Exercices =
**1.** Répondez d'après le texte sur les panoramas :
(a) Combien de temps durait le « voyage en train » ?
(b) Quel autre nom donne-t-on au panorama qui simulait une balade en bateau ?
(c) Dans quelles années la popularité du panorama a-t-elle atteint son apogée ?
**2.** Recopiez le texte sur les panoramas de « Le panorama a » à « du 20e siècle. ».
**3.** Prolongez le texte sur les panoramas à partir de sa dernière phrase.

Texte de la page =
══════════

Pour parfaire l’expérience, les spectateurs étaient installés dans des wagons de train reconstitués pour regarder le panorama. Le « voyage en train », accompagné d’effets sonores et de la description des images, durait 45 minutes.

Dans un autre panorama simulant une balade en bateau, les passagers bougeaient également de haut en bas dans une réplique d’un bateau à vapeur pour imiter le mouvement des vagues (aussi appelé « maréorama », voir photo ci-dessus). Les passagers pouvaient entendre des sifflets à vapeur et voir des effets de fumée et de vent.

Un panorama animé (« La vie et la carrière héroïques de Garibaldi ») a été numérisé en haute résolution et peut être visionné sur Internet. (part 1 & part 2 & the introduction to the project).

Panoramas circulaires

Le panorama a une histoire plus ancienne que le cinéma actuel. Sa popularité a atteint son apogée dans les années 1850 et il est resté le média de masse le plus populaire jusqu’au début du 20e siècle.

══════════

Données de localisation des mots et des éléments
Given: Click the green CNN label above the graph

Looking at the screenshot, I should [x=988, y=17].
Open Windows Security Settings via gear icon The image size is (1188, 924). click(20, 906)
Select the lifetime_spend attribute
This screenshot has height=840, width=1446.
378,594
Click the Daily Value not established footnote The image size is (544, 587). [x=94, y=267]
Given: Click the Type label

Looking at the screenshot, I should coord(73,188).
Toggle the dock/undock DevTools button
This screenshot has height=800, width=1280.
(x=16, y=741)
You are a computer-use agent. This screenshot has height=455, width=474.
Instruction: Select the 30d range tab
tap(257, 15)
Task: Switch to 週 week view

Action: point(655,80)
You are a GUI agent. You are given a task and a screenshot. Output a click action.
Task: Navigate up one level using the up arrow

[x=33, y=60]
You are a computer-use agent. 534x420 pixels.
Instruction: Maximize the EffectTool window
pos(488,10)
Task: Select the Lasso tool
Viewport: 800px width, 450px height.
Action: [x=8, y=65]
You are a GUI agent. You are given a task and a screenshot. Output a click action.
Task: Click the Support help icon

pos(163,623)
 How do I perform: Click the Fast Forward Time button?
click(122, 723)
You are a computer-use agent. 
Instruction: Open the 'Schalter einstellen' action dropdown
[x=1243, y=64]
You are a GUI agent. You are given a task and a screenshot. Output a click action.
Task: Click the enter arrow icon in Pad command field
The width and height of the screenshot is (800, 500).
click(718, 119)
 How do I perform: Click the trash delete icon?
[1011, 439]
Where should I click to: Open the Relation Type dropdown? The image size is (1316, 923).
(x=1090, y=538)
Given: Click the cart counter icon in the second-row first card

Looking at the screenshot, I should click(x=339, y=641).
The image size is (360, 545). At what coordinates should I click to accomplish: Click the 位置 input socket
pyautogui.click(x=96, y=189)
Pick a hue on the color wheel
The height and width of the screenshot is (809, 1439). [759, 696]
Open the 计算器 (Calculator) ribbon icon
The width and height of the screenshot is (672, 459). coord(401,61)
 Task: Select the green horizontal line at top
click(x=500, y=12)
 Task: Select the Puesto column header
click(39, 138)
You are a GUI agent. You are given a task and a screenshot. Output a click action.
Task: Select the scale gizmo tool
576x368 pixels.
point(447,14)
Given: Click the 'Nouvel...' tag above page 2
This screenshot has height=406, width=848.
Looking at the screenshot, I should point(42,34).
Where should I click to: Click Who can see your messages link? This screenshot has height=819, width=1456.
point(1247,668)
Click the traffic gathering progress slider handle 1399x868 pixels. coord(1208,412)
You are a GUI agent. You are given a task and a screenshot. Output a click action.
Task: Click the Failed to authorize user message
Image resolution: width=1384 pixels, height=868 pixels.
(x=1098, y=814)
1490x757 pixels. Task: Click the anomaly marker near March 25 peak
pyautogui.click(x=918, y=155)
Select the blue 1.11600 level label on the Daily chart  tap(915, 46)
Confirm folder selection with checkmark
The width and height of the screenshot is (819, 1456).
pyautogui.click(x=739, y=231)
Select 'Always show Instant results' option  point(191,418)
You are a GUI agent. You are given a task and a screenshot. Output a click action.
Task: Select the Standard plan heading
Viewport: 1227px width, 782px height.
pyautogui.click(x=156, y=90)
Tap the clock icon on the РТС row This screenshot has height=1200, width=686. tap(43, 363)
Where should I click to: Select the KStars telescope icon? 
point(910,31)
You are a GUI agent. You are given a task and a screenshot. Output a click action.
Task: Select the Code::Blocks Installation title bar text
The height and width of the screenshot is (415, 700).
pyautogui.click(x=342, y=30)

══════════

Résultats =
**1.**
(a) 45 minutes.
(b) Le « maréorama ».
(c) Dans les années 1850.

**2.**
Le panorama a une histoire plus ancienne que le cinéma actuel. Sa popularité a atteint son apogée dans les années 1850 et il est resté le média de masse le plus populaire jusqu’au début du 20e siècle.

**3.**
Les panoramas animés découlent des panoramas circulaires, dont le brevet a été déposé en 1787 au Royaume-Uni par Robert Barker. (voir une de ses plus petites œuvres ici) Ils étaient exposés dans des bâtiments circulaires (rotondes) de 40 mètres de diamètre et de 20 mètres de hauteur, spécifiquement conçus pour ces panoramas.

Les panoramas peints étaient déjà connus, mais le fait d’être complètement entouré par la scène donnait aux spectateurs une perspective différente et un sentiment de réalisme accru. Aujourd’hui, certains de ces panoramas sont trouvable sur internet, mais le panorama circulaire n’a plus le même effet sur un écran plat.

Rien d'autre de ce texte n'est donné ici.